Meu longevo ato final
Será sem um sequer lampejo
Ou nenhum saco de sal
Que até hoje eu fraquejo

Farão, sem ignorância, linha extensa?
Explorarão a minha infância?
Numas sãs ações sensatas consciências
Dumas áreas pátrias páreas em parar minha frequência?

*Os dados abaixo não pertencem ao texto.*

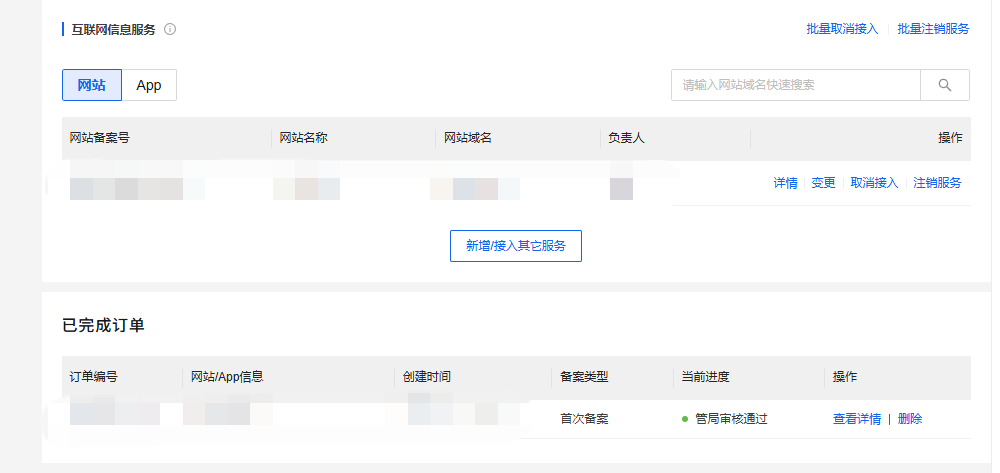Click the 网站备案号 column header
1000x473 pixels.
99,138
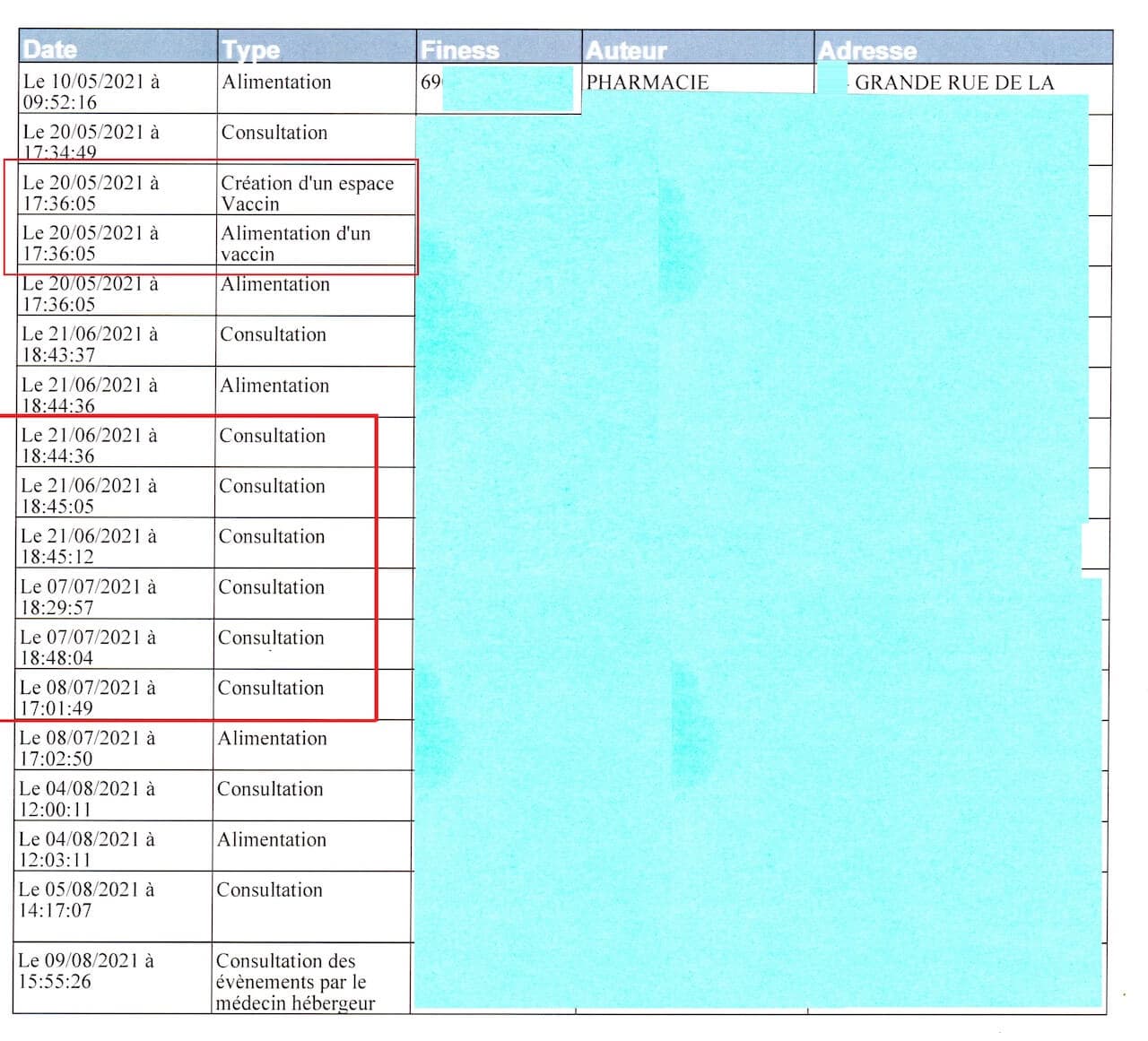Select the GRANDE RUE DE LA address cell
This screenshot has height=1041, width=1148.
953,83
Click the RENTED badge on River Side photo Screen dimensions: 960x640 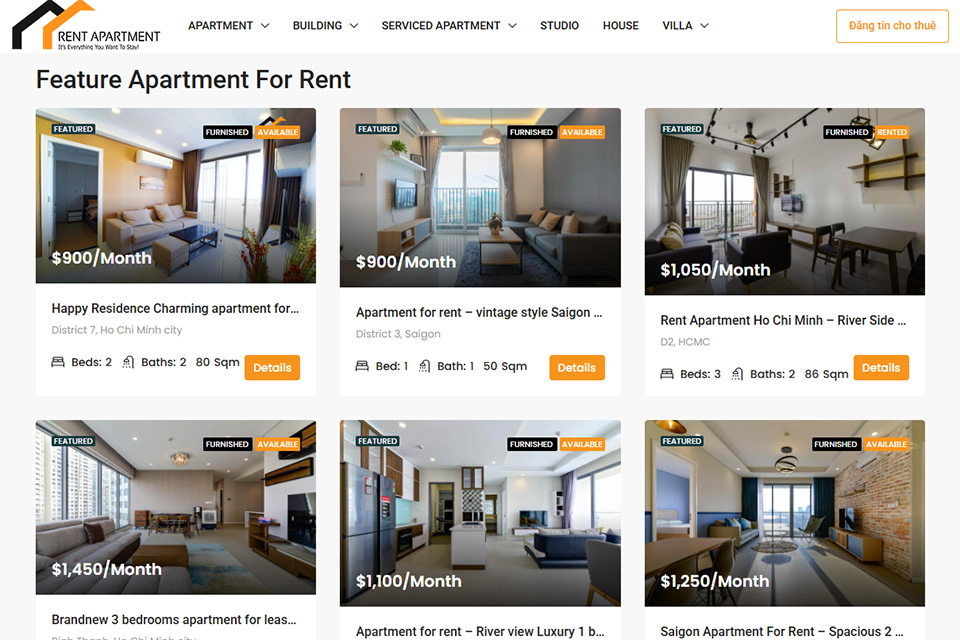[891, 132]
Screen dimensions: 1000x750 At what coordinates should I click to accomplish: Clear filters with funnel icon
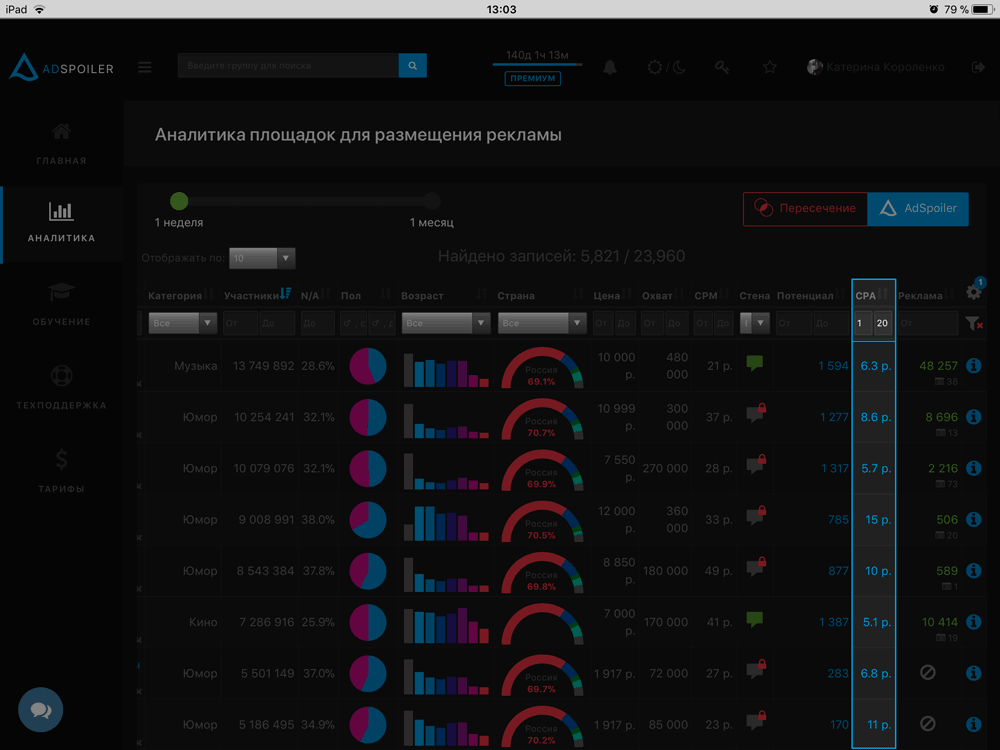pyautogui.click(x=974, y=324)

Parei nos vários bares solitários e aleatórios do Rio
Que fui à toa e soei pária nest’outro império em que suamos
Pois vim de apenas outr’afluência bem acima do que somos

Serásse esse sanatório
Sarará o meu suplício?
Parará o que tem sido?
Curará esse meu vício?
Nadará em meu dilúvio?
Que não é nem tão difícil?
Talvez porque falar é fácil
Sem viver o meu Vesúvio
Enquanto cais dum precipício?

Será que esse ambulatório
Deixar-me-á sem o que faço?
Saberá o quanto eu calço?
Mudará a minha sina?
Refará meu triste laço?
Para eu poder parar e parar
Nas garras da minha menina?
A quem tanto me ensina
A conviver sem precisar
Desrespeitar o nosso espaço
Com ela sempre quero estar
Minha linda filha que, por acaso
Tanto odeia o meu abraço 

De qualquer maneira
Sei que estou à beira
Deste presídio

Pois essa pedra traiçoeira
Fez-me jus ao suicídio

Fugi da ribanceira
Que me foi tanto alívio
Só que segui indo à feira
Por pedir seu benefício
Num momento não propício
Fiz de mim um desperdício
Sem que a mim próprio eu queira

Vem desde adolescência
Meu sangue tão espesso
Por isso teço verso intenso
Pra fazer ordem e progresso
Ao inverso do que penso
Do que peco eu compenso
Por estar já muito imerso

Vou girando o terço tenso
O tornando uma espada
Como num conto de fada
Caço esse mostro imenso
Pra libertar a princesa amada
Festejar com minha família
Dar o monstro como presa
Para as garras da minha filha
E brindar com meus amigos
Que me ajudam com proeza
A me afastar desses perigos

Porém, a vocês eu lanço:
Não me esforço ou não alcanço?
Fosse a fossa um falso poço
Mesmo a força mais intensa
De um coço tão colosso
Não sairia nem com coça
Você mesmo sempre diz
Que não há ninguém que possa
Sair de toda essa joça
Sem fadar à diretriz
De amizades como a nossa

Mas saiba:
O que me deixou infeliz
Foi todo o mal
Que no bem se contradiz:
Se torcem, dão remorso
Põem berço, me contorço
Sem intenção, me lançam ao fosso
Por pouco, deixam-me a um triz
Antes fosse assim tão fácil
Na coerência e fala mansa
Com bom senso e paciência
Resolver a minha lambança
Minha bagunça na despensa

Não lhe peço condolência
Nem presença com veemência
Se em sua crença permanece
O nonsense da minha ausência
Em sua vil desconfiança

Pois nem tudo é o que parece
Mas fizeram da minha tosse
Um sinal de estar em posse
Sem sequer se ter prudência

Pra ter pulso e constância
Tal Virgulino no Cangaço
Na desgraça em iminência
Nessa ardência de percalços
Na vigência do que passo
Dos meus laços, me despeço
O que sou será lembrança

Camus fez estardalhaço
Em paz, jaz e já descansa
Sá versão que em mim morreu
Sobrou quem sou de preferência
Pro último ato ter relevância

Para que toda essa sofrência
Seja só passado meu

Que o futuro prometeu
Pra limar minha arrogância
Retirar minha inconstância
Restaurar-me cada membro

Vou reaver minha elegância
Fragrância que, nascida em julho
Com orgulho ainda lembro
Por guardar cada embrulho
Dos presentes que nos demos
Tão presentes quanto somos

Pois presentemente eu posso
Considerar-me um sujeito de sorte
Neste Norte em que deleito
Sem que em leito deite à morte

Sigo vivo e imperfeito
Num drama bem do gostinho que eu ajeito.